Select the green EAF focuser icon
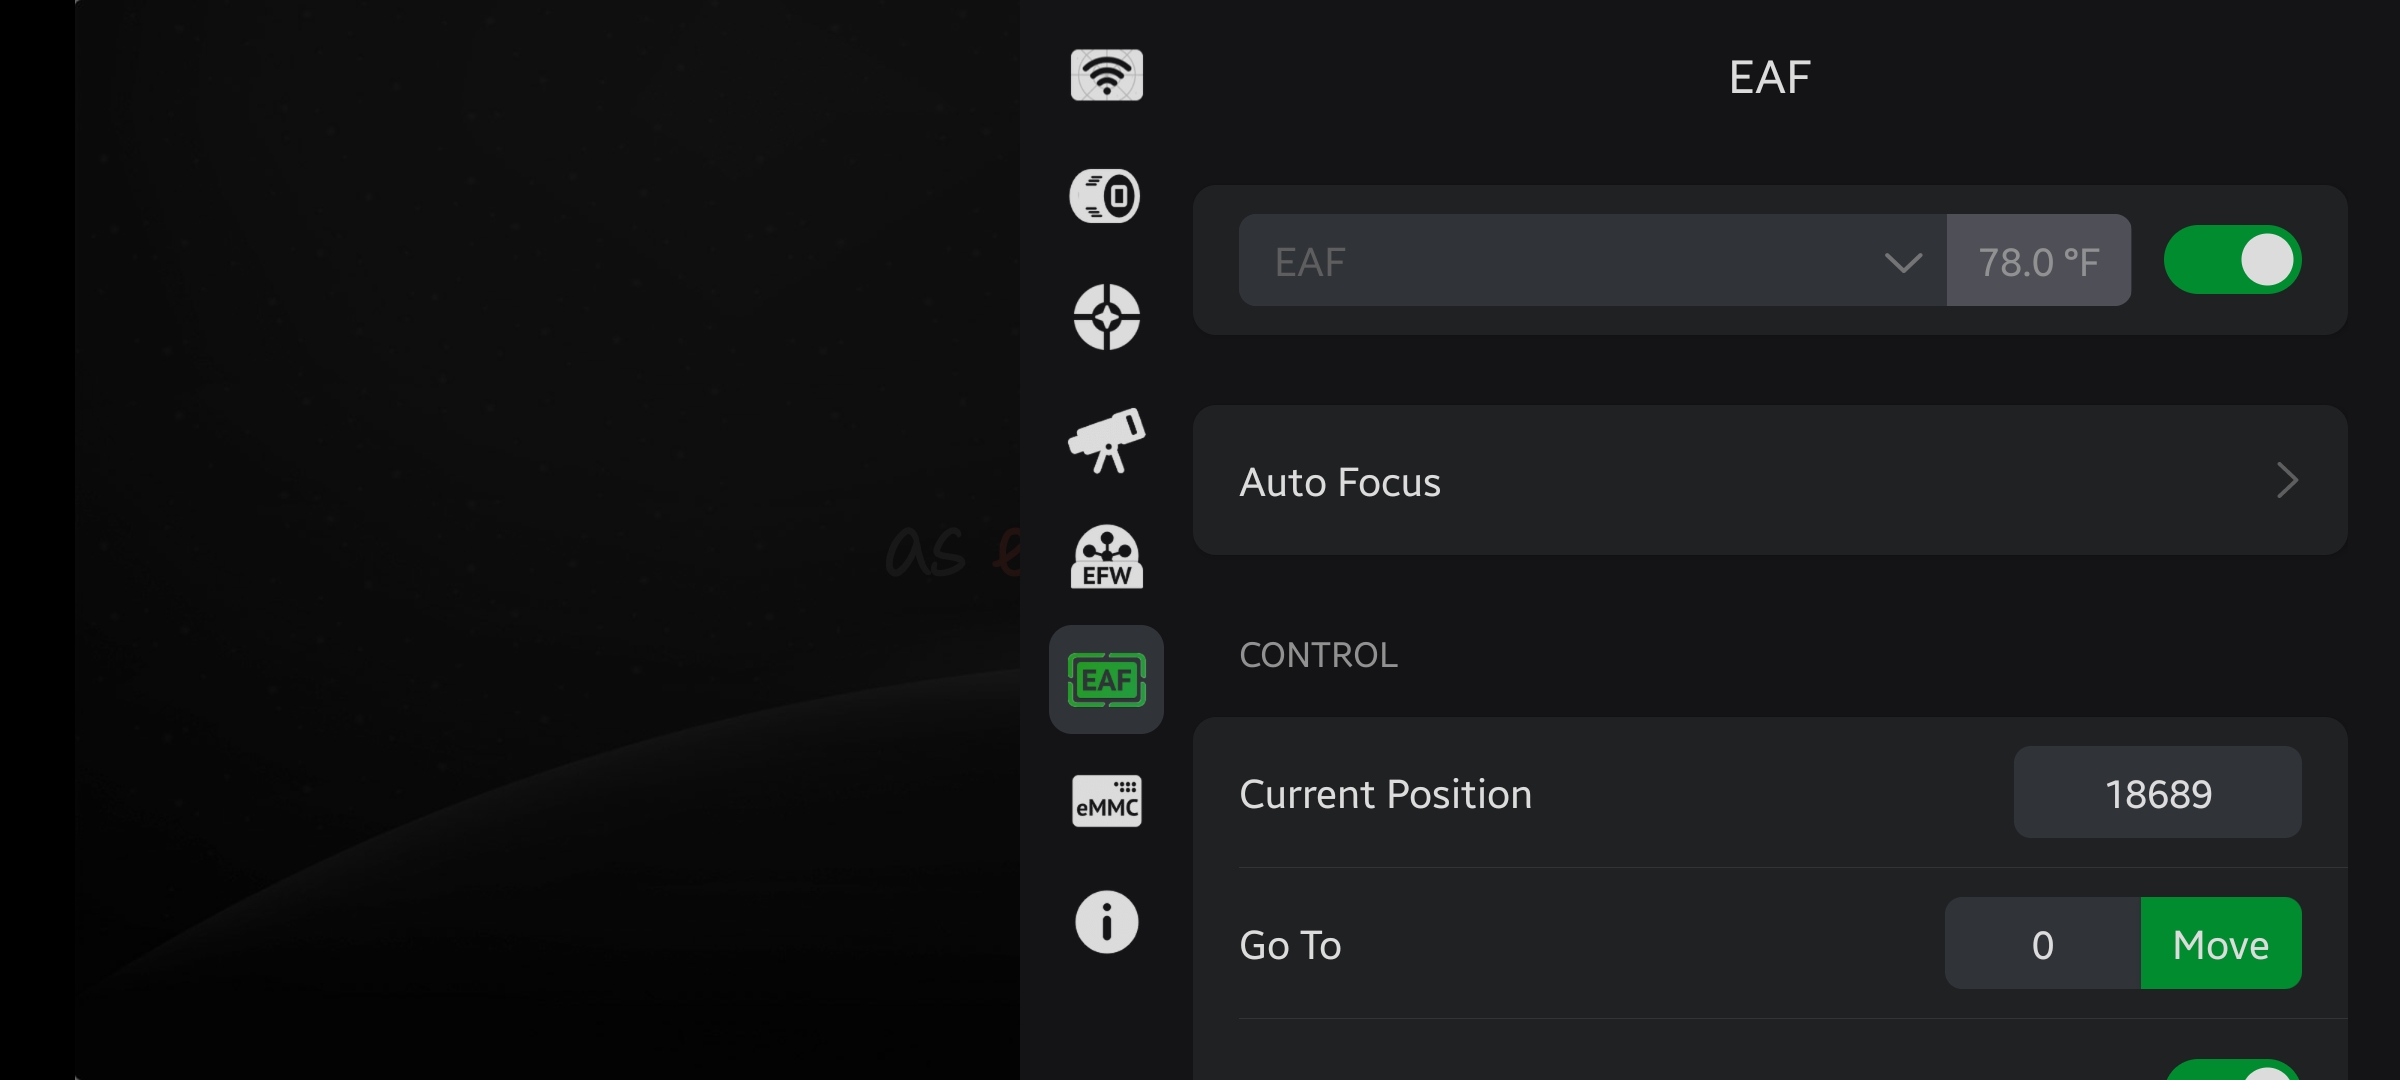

* * *

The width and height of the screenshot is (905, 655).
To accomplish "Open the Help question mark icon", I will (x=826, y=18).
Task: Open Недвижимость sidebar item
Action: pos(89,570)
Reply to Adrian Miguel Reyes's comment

# The problem
Copy the stretch of the records above that runs from the line with "The width and" through the line with "Reply to Adrian Miguel Reyes's comment". Both end lines belong in the copy, and nothing else does.

# Task solution
The width and height of the screenshot is (905, 655).
To accomplish "Open the Help question mark icon", I will (x=826, y=18).
Task: Open Недвижимость sidebar item
Action: pos(89,570)
Reply to Adrian Miguel Reyes's comment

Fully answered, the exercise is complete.